5. SMIRKS - A Reaction Transform Language

A transform is simply a generic reaction within the Daylight system. Generic reactions are extremely useful for chemical information processing. They can be used to create new reactions, manipulate molecules, and to generate new molecules on a large (conbinatorial) scale. They are somewhat complicated, because they must meet several conflicting sets of requirements. These requirements, and how the Daylight system addresses them, are discussed here.

5.1 Description

A complete reaction can be described in a number of ways: the reactant/product notation used in SMILES, as a reaction graph, and as a atom- and bond-change list plus the reactant molecules. It is straightforward to interconvert any of the three representations of a complete reaction.

The most intriguing way to think about a complete reaction is as an atom and bond change list. This representation can be easily understood to capture the idea of a generic reaction. Any set of reactions which undergo the same set of atom and bond changes, regardless of the underlying molecule substrates, can be considered an example of a given generic reaction.

Consider once again our Sn2 reaction. If it is a normal Sn2 reaction, then the list of atom and bond changes during the reaction is as follows:

Reaction Change List:
Part: Change Type: Change:
C-Br Bond Single bond -> no bond
C-I Bond no bond -> Single bond
Br Atom no charge -> -1 charge
I Atom -1 charge -> no charge

Any reaction which undergoes the same set of atom and bond changes would be considered part of the same generic reaction. For example, reaction of Potassium Iodide rather than Sodium Iodide, or reaction of any alkyl bromide in place of Allyl Bromide all have the same list of atom and bond changes. Note that this bare-bones representation of the reaction does not take into account other factors which might affect the reaction such as the steric effects of a primary bromide versus a secondary or tertiary one, and the electronic activating effect of the allylic bond.

> _SET EXERCISE_:
Please pull the passage word for word from the SMIRKS reaction text, beginning at the words "A transform is" and stopping after "are discussed here.". The data that follow come from a separate source.

> _ENTRIES SHOWN_:
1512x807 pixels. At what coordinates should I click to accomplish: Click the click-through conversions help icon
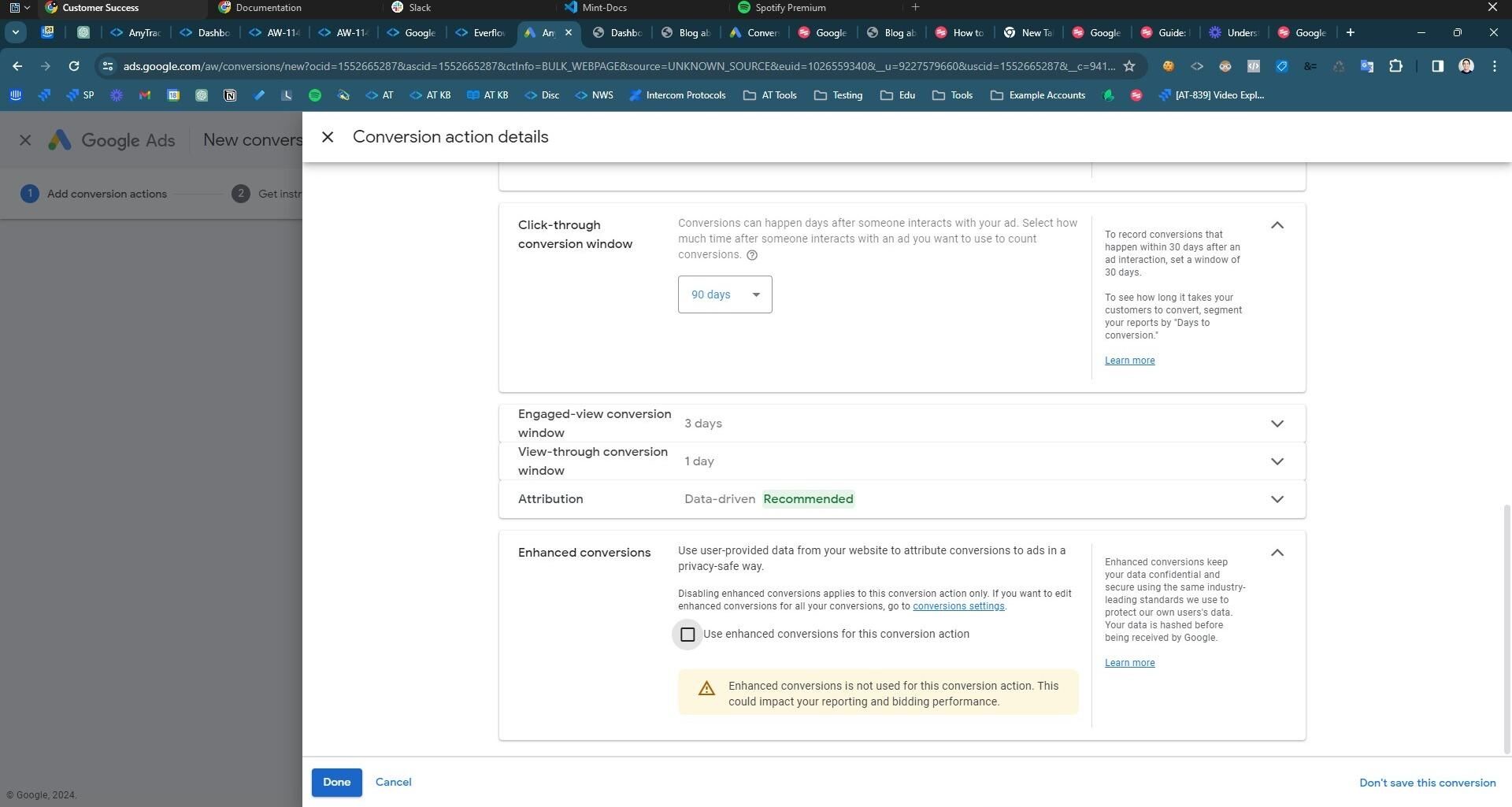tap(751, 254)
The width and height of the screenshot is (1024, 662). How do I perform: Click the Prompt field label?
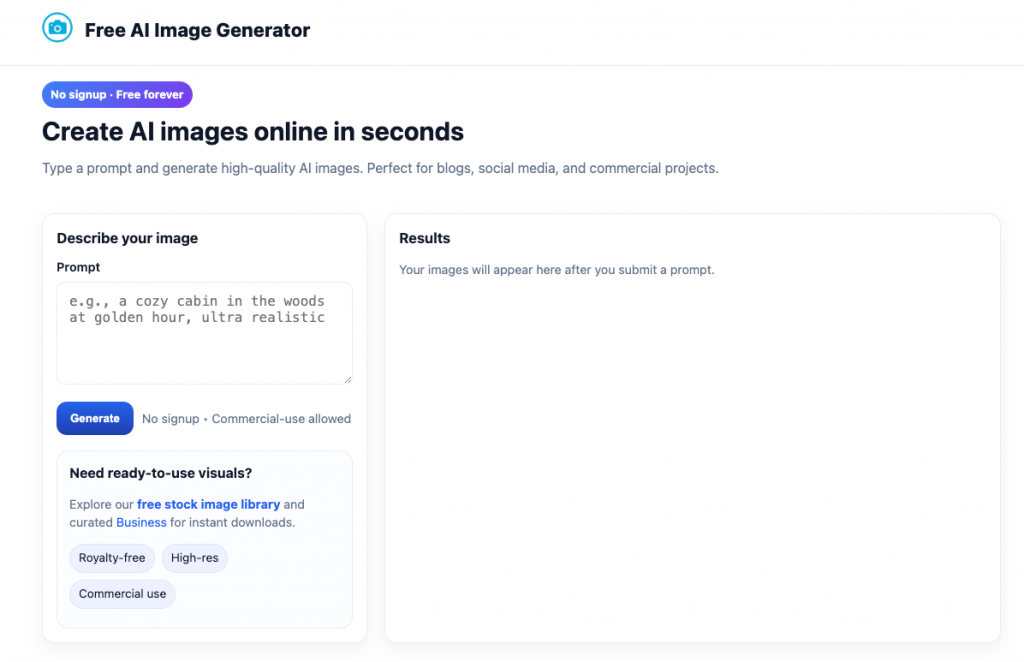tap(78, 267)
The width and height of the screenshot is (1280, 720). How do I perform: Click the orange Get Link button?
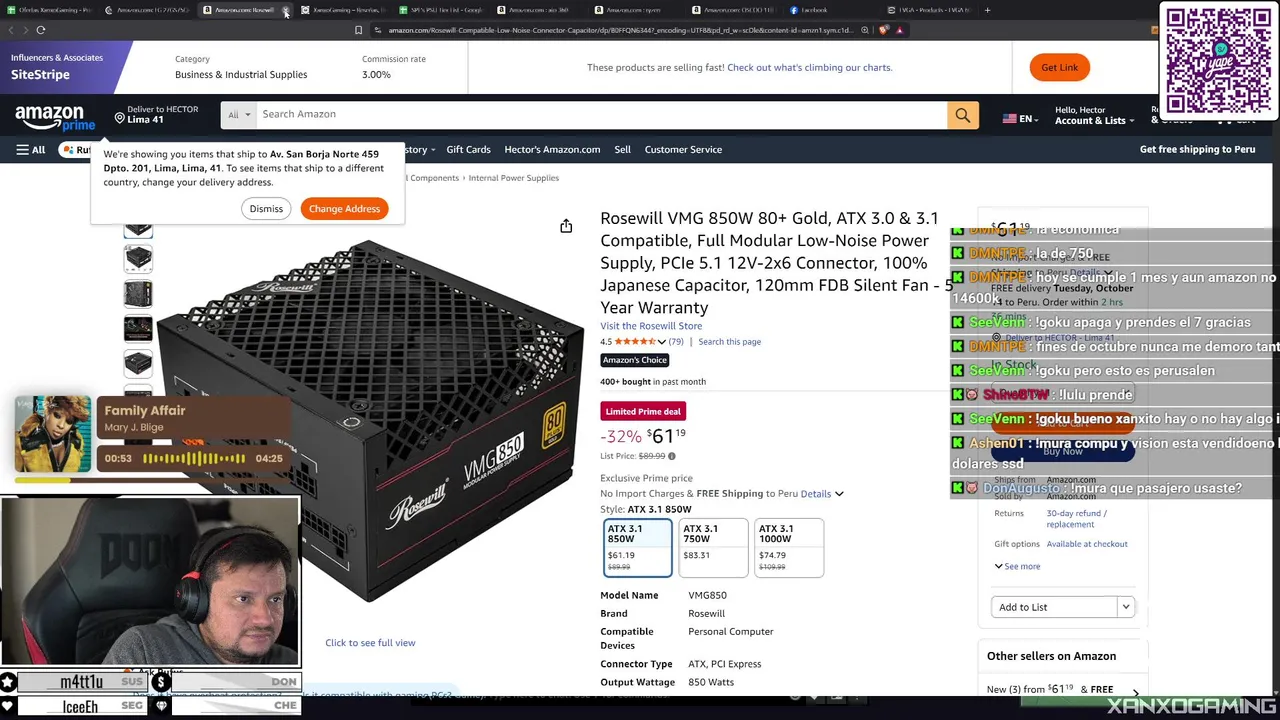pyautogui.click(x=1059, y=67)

> _FULL OUTPUT_:
A transform is simply a generic reaction within the Daylight system. Generic reactions are extremely useful for chemical information processing. They can be used to create new reactions, manipulate molecules, and to generate new molecules on a large (conbinatorial) scale. They are somewhat complicated, because they must meet several conflicting sets of requirements. These requirements, and how the Daylight system addresses them, are discussed here.